## EXERCISE OBJECTIVE
Repeat precisely the span of lines below that opens with the line containing "Instruction: Click the Java Web Start link" and closes with the line containing "Task: Go to previous image in preview", both included.
== EXERCISE DATA
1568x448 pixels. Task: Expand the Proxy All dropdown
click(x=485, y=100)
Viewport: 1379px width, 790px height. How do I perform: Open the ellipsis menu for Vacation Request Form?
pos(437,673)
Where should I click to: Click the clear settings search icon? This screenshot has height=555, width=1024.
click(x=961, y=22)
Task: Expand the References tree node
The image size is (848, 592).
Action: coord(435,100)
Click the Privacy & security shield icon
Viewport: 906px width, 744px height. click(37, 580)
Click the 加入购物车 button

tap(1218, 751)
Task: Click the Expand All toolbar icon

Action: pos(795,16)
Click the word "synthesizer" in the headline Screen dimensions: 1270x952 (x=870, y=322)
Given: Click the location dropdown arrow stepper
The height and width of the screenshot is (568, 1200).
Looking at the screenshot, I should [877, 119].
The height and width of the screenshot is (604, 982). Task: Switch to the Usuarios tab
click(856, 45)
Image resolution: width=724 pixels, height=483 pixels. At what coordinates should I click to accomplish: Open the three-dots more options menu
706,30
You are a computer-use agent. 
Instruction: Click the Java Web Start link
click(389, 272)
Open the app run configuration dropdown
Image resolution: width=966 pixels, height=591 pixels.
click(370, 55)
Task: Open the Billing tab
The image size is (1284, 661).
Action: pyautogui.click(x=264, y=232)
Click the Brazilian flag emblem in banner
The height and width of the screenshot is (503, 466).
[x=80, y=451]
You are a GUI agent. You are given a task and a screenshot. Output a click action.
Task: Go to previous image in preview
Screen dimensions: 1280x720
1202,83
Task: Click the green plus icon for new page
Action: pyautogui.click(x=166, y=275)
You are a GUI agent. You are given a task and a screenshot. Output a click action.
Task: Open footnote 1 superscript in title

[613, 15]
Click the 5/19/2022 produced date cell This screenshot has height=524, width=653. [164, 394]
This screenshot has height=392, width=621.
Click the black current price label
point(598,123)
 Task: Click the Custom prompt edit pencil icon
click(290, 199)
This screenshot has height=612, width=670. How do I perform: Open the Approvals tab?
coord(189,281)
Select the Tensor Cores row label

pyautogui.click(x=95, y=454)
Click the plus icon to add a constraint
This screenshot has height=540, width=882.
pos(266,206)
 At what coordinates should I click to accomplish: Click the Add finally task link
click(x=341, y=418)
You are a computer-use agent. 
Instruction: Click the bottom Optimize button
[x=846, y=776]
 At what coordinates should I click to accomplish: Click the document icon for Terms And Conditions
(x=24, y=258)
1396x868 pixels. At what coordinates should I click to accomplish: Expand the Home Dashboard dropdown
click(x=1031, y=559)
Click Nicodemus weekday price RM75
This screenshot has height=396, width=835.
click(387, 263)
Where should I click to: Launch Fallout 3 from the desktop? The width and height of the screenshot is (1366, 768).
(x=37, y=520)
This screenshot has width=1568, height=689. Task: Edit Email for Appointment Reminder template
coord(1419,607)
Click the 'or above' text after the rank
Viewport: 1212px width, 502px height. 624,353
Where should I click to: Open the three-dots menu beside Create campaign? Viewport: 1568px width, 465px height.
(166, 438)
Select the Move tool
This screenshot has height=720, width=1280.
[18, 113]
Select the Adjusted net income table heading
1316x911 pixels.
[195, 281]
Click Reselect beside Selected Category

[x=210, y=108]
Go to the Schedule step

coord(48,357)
====
## SOLUTION
Instruction: Click the Java Web Start link
click(389, 272)
Open the app run configuration dropdown
Image resolution: width=966 pixels, height=591 pixels.
click(370, 55)
Task: Open the Billing tab
The image size is (1284, 661).
Action: pyautogui.click(x=264, y=232)
Click the Brazilian flag emblem in banner
The height and width of the screenshot is (503, 466).
[x=80, y=451]
You are a GUI agent. You are given a task and a screenshot. Output a click action.
Task: Go to previous image in preview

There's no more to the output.